Why Federal Court? Traditionally, state appeals courts have declined to second-guess findings of guilt made by state boards of professional peers, leaving an accused practitioner with no state remedy for abuse by the health officials. In most states, failure to comply with a demand made by a medical board can be the basis for charges all by itself. The assumption of correctness benefits the board at every juncture from investigation to appeal, but what if the board is simply wrong?
Due process – the art of fairness: Dr. Robban Sica’s suit filed in federal court against the Connecticut Department of Public Health and officials including the commissioner, the presiding board members, the DOPH expert and attorneys, charged them with numerous failures of due process and for violating Dr. Sica’s constitutional rights,. The suit sought a preliminary and a permanent injunction against the state officials prohibiting them from going forward with the prosecution of the charges and with the administrative hearing. In addition, an emergency motion was made to stop the administrative hearings regarding her license. Unfortunately, despite an Order from the federal judge allowing the emergency injunction to be heard and allowing Dr. Sica’s attorney to conduct unprecedented “limited discovery” of the state including depositions of state officials (almost un-heard-of), this injunction was not successful. But it was a major step forward as frequently federal judges refrain from taking on state issues such as this.
This was the very first time that we know of, that a doctor has gone directly to Federal Court before submitting to a medical board administrative hearing, what pundits call a kangaroo court. Connecticut is part of the Second Federal Circuit which has a different set of standards, federal standards. In 2003 the Second Circuit Court of Appeals reviewed very similar state medical board due-process questions and decided in the favor of the New York physician. See DiBlasio v. Novell. The difference is that De Blasio was appealing a summary suspension, his NY license was already taken due to an alleged “imminent threat to the public.” What made DiBlasio relevant to Sica’s case is the finding by the second circuit court that, viewed from the federal standard, the relationship between the Office of Professional Medical Conduct (OPMC) prosecutors and the judges from the Board of Professional Medical Conduct (BPMC), both being under the aegis same health department was way too cozy and potentially unfair.
An Unprecedented Positive Outcome: As a result of the lawsuit and successful negotiations by Dr. Sica’s attorneys, Jacques Simon and Al Augustine, a reasonable settlement was arrived at in which Dr. Sica agreed to provide informed consent containing the health officials concerns to all patients who wish to undergo chelation therapy but, thankfully, Dr. Sica’s license and right to practice remains intact as well as patients’ rights to choose chelation therapy.

▸ ASSIGNMENT 1:
List every party that the passage on Dr. Sica's lawsuit says her federal suit was filed against.
▸ ASSIGNMENT 2:
According to the passage on Dr. Sica's lawsuit, which federal circuit is Connecticut part of?
▸ ASSIGNMENT 3:
Return the stretch of the passage on Dr. Sica's lawsuit from "Why Federal Court?" through "is simply wrong?".
The rows below this passage come from a separate source.

▸ STORED DATA:
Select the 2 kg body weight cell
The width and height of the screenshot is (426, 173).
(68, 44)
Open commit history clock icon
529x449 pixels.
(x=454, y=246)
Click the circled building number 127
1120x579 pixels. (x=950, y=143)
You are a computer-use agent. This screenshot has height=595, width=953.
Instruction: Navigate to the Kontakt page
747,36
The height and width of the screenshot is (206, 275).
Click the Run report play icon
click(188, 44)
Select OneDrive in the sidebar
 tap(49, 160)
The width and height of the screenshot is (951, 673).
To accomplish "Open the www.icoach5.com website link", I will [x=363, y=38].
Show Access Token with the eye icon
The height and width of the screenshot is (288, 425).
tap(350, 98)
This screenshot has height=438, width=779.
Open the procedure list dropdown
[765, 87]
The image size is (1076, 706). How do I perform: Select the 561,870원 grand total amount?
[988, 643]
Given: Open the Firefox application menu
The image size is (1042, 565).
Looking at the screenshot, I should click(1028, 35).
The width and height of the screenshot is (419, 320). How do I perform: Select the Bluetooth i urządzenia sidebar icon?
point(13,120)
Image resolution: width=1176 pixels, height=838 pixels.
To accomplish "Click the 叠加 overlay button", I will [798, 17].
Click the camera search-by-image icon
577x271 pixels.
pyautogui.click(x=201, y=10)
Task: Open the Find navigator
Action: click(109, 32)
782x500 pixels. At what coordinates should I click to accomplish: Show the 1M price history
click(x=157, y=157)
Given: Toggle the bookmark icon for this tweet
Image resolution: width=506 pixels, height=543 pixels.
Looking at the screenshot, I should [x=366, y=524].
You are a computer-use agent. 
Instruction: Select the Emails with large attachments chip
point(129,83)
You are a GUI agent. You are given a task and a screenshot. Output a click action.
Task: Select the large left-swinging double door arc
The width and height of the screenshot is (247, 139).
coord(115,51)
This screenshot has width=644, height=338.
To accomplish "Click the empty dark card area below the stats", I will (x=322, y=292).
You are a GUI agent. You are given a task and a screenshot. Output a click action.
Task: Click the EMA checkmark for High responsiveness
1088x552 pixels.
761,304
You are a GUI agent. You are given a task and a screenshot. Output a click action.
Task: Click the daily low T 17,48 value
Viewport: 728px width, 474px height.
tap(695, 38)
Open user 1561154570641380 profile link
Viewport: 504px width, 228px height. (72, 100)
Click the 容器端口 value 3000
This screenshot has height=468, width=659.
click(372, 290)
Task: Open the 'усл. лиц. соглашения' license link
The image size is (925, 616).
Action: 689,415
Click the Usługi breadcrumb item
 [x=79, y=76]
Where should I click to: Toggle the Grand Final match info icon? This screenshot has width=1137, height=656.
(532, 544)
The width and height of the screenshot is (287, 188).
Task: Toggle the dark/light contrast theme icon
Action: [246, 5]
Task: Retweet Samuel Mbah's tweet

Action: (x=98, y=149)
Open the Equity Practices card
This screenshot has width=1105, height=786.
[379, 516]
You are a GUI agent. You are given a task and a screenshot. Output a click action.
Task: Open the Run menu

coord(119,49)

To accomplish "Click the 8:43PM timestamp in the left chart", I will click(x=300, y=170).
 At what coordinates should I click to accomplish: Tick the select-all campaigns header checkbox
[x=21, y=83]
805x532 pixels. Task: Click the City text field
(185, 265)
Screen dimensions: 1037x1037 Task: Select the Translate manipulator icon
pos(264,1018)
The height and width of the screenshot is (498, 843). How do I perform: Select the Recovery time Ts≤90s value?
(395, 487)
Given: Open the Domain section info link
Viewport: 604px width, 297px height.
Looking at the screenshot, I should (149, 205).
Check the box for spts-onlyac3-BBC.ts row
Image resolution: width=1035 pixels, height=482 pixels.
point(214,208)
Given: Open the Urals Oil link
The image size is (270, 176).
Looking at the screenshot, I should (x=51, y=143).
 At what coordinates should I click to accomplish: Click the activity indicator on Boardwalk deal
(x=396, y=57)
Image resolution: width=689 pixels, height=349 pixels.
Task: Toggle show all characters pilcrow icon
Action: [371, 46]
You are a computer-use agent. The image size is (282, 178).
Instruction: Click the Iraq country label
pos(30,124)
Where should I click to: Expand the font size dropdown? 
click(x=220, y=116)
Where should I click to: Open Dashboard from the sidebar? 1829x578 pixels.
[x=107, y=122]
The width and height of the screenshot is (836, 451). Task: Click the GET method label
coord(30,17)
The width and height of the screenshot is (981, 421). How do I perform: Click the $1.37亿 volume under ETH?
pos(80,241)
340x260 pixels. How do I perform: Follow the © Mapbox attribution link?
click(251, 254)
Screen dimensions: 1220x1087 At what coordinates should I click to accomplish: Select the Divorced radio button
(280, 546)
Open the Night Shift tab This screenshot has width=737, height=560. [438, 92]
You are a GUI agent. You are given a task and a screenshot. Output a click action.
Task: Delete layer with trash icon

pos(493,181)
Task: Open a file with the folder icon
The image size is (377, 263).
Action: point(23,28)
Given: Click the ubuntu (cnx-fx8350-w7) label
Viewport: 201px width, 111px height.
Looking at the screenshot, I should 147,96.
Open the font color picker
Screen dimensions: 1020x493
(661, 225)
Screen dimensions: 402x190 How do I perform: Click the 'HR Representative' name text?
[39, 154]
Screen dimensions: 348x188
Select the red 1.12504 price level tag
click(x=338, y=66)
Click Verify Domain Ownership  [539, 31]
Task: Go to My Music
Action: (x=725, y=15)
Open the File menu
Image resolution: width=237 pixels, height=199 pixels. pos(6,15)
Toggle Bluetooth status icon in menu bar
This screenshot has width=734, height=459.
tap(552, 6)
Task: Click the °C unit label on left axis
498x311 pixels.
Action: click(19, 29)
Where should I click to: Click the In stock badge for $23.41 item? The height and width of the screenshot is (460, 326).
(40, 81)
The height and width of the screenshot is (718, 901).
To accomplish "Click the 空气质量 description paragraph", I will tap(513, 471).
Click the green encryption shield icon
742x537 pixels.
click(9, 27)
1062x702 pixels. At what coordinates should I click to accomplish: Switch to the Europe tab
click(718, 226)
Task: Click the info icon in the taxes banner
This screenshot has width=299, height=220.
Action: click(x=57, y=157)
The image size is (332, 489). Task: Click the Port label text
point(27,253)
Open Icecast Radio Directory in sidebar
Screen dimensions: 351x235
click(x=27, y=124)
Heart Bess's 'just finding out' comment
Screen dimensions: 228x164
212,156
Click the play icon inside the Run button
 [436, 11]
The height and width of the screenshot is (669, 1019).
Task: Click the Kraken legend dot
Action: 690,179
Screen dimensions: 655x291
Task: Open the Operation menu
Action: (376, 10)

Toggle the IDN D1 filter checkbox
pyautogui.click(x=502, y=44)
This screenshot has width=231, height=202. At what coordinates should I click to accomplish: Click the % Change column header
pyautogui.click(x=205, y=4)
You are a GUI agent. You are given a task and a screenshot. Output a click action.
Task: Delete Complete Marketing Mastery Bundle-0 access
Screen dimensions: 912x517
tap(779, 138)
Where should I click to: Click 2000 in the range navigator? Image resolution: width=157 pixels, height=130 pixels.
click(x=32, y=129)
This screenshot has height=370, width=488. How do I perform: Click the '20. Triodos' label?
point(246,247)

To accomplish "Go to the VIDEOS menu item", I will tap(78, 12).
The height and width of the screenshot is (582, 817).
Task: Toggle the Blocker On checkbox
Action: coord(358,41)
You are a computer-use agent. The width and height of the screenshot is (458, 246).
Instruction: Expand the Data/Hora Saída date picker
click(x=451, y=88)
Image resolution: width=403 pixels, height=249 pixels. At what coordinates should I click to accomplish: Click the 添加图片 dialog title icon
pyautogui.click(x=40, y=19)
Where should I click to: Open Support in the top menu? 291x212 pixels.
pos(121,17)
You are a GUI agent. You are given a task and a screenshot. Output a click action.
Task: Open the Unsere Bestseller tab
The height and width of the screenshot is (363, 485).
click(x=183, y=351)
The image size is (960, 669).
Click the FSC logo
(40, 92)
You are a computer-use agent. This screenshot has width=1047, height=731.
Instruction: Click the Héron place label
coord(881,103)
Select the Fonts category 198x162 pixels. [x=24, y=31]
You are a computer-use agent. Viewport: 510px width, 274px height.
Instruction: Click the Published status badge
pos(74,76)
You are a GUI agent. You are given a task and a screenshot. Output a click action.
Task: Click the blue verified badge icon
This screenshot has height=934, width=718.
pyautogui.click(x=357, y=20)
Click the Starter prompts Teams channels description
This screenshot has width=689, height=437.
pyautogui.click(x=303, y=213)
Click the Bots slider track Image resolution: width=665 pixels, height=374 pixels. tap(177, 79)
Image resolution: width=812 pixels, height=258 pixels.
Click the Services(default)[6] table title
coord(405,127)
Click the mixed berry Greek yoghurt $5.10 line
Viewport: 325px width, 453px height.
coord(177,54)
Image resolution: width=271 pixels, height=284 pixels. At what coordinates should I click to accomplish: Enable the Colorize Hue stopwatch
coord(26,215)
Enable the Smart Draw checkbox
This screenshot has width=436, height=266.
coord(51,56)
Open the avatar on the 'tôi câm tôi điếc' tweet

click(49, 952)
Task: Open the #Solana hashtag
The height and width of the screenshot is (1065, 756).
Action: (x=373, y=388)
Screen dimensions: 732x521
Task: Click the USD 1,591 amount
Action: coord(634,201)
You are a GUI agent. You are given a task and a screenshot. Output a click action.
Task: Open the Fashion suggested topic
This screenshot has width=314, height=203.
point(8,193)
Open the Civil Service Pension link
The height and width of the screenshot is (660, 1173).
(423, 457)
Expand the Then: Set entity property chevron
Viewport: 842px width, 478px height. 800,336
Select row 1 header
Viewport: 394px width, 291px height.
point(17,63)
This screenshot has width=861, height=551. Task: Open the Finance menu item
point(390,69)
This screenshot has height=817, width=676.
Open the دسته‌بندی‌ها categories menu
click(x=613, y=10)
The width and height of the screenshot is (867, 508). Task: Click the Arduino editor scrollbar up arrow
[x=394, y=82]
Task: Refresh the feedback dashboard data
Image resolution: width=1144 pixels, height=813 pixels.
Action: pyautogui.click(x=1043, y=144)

▸ EXERCISE SOLUTION 1:
The Connecticut Department of Public Health, the commissioner, the presiding board members, the DOPH expert, and the attorneys.

▸ EXERCISE SOLUTION 2:
The Second Federal Circuit.

▸ EXERCISE SOLUTION 3:
Why Federal Court? Traditionally, state appeals courts have declined to second-guess findings of guilt made by state boards of professional peers, leaving an accused practitioner with no state remedy for abuse by the health officials. In most states, failure to comply with a demand made by a medical board can be the basis for charges all by itself. The assumption of correctness benefits the board at every juncture from investigation to appeal, but what if the board is simply wrong?